In late 2017, stories started to circulate that the Telegram messaging service was launching an initial coin offering (ICO) to finance a blockchain platform based on its TON (Telegram Open Network) technology. Unverified technical documentation was posted online, but there appears to have been no confirmation from Telegram itself. The resulting confusion seems to have allowed fraudsters to capitalise on investor interest by creating fake sites and stealing vast sums of money.

Kaspersky Lab researchers have discovered dozens of such sites, possibly belonging to the same group, claiming to sell tokens for ‘Grams’ and inviting investors to pay with cryptocurrencies including Bitcoin, Ethereum, lice litecoin, dash and Bitcoin dash. A record of transactions on one site revealed that the scammers were able to steal at least $35,000 US dollars’ worth of Ethereum from investors.

The researchers found that some of the websites were so convincing that even after Telegram and others began to issue warnings, they were still able to recruit potential investors. Most use a secure connection, require registration and generate a unique online wallet for each new victim, making it harder to track the money.

Judging by the content of the fake websites, it appears they may have common ownership. For example, several have the exactly the same ‘Our Team’ section.

“ICOs are a fairly risky investment and many people don’t yet fully understand how they work, so it is not surprising that high quality fake websites, with seemingly reassuring features such as a secure connection and registration are successful at luring people in. People wishing to invest in an ICO would do well to check with the company behind it and make sure they know exactly who they are giving their money to, or they may never see it again,” said Nadezhda Demidova, Lead Web-Content Analyst, Kaspersky Lab.

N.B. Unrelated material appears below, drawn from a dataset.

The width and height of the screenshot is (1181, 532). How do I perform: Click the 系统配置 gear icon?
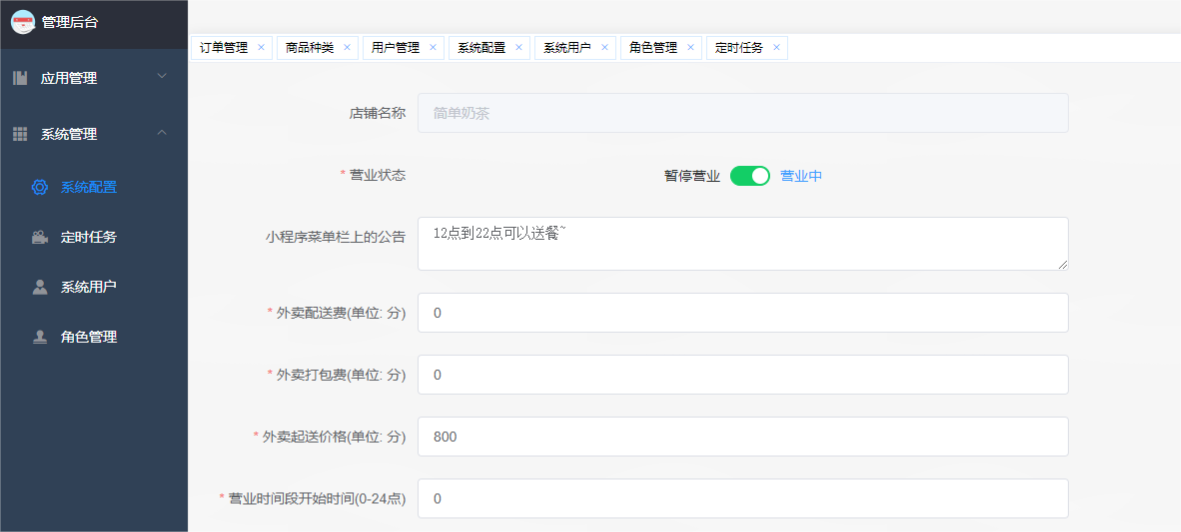coord(40,187)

Kaspersky Lab offers the following advice for users considering investing in an ICO:

  • Check for warning signs: for example, some of the fake Telegram ICO websites had the same wrong image next to the name of Telegram’s Chief Product Officer.
  • Do your homework: always check with the brand’s official site to verify the legitimacy of the investment site and, if necessary contact the company’s ICO teams before investing any money or currency.
  • Use reliable security solutions such as Kaspersky Internet Security and Kaspersky Internet Security for Android, which will warn you if you try to visit fake internet pages.